**Task directions**. Every line containing "header" should be copied out. Go through the entries and find them.

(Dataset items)
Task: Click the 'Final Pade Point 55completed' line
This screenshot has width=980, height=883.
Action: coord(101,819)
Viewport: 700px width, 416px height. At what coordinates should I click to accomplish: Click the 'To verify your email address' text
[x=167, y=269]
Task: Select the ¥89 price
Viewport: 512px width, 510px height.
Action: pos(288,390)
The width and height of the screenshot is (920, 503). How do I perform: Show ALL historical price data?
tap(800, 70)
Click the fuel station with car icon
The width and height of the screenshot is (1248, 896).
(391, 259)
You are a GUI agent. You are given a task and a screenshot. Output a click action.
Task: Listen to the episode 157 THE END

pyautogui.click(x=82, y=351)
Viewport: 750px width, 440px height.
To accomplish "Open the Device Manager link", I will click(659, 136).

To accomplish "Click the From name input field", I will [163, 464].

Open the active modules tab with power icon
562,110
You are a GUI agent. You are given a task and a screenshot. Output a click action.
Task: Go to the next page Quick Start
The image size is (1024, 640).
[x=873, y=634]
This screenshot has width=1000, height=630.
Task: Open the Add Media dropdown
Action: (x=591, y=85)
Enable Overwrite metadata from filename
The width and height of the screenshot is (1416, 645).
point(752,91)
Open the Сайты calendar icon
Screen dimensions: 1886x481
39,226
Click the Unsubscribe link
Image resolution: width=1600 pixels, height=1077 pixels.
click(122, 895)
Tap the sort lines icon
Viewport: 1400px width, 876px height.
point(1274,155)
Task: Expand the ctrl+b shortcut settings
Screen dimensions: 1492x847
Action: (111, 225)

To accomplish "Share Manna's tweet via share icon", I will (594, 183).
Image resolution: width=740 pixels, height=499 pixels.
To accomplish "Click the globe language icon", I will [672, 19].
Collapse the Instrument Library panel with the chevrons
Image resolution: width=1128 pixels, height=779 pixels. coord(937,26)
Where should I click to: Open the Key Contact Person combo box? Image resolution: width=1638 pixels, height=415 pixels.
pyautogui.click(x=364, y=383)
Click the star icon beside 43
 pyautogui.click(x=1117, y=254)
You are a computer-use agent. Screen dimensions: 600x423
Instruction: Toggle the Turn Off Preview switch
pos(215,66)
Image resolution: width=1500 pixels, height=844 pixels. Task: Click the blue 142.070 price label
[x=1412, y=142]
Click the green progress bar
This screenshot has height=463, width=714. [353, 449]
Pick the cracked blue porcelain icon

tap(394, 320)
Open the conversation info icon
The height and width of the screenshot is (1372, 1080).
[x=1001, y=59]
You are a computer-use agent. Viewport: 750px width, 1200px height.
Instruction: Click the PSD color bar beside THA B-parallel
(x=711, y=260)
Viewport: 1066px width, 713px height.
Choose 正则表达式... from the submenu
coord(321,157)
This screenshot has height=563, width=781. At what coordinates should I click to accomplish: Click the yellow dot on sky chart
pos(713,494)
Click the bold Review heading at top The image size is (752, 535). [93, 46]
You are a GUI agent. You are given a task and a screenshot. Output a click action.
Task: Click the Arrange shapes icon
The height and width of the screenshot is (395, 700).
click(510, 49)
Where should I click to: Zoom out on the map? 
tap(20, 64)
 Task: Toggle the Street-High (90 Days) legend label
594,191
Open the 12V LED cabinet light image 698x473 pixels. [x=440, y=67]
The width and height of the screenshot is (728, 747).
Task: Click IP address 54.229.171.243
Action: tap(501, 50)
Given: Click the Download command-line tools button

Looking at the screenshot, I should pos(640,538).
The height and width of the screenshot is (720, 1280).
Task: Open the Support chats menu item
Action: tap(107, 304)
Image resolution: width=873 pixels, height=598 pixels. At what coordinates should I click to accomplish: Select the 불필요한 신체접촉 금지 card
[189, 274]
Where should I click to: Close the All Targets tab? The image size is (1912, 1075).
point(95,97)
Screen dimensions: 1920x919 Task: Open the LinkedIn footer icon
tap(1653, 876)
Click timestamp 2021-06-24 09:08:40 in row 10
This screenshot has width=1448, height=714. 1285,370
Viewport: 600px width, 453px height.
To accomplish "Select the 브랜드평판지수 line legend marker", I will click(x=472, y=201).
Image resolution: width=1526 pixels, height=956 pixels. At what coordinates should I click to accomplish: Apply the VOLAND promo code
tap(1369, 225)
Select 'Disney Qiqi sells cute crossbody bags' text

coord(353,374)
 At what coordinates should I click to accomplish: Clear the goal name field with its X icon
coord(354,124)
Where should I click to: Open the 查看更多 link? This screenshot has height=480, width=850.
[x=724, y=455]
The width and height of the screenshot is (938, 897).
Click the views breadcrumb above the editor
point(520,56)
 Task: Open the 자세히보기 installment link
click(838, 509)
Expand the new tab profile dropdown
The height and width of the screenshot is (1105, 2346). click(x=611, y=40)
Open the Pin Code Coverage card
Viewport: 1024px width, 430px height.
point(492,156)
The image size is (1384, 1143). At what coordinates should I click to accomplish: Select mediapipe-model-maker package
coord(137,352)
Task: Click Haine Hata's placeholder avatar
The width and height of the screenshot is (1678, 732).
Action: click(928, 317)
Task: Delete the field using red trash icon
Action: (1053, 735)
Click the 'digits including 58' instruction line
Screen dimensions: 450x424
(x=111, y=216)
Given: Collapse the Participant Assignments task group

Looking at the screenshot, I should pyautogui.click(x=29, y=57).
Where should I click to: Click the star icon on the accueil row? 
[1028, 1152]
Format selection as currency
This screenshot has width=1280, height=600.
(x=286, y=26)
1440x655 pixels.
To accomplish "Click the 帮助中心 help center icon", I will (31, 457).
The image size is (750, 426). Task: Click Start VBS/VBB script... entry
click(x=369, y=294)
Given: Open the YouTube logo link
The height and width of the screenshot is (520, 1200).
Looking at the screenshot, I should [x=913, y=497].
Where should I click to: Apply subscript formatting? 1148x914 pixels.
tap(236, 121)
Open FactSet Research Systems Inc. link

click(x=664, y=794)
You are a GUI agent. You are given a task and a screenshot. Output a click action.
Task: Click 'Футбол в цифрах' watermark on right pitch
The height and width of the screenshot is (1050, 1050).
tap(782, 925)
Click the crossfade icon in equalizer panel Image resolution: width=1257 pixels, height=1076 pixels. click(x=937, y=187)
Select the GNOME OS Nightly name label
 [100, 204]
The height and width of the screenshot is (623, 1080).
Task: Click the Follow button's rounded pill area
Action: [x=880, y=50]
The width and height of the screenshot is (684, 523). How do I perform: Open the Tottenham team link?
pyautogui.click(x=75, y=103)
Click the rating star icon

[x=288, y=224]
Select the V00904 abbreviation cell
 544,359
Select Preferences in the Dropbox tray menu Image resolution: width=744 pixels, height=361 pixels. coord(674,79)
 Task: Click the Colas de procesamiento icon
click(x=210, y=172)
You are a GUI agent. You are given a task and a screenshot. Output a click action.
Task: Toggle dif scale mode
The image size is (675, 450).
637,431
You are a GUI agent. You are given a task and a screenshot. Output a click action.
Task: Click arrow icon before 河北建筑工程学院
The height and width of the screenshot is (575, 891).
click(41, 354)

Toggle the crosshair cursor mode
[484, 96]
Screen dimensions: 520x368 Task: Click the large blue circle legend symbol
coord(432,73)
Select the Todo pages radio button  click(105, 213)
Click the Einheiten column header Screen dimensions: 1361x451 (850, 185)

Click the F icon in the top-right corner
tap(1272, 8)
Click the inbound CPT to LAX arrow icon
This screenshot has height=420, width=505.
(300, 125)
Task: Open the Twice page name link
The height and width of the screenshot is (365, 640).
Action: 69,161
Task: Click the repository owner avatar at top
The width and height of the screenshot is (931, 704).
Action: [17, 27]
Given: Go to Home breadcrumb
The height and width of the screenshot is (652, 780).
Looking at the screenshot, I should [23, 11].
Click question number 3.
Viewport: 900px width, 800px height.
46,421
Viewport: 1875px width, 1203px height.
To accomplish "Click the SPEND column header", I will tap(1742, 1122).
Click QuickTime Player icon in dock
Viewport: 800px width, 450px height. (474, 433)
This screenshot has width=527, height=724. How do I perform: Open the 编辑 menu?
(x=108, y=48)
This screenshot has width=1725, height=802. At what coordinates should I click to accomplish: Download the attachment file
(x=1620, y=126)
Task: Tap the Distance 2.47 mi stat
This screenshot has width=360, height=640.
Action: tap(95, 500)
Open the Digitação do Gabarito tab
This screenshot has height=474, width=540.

**Response area**.
Click the Einheiten column header Screen dimensions: 1361x451 (850, 185)
To accomplish "Click the SPEND column header", I will tap(1742, 1122).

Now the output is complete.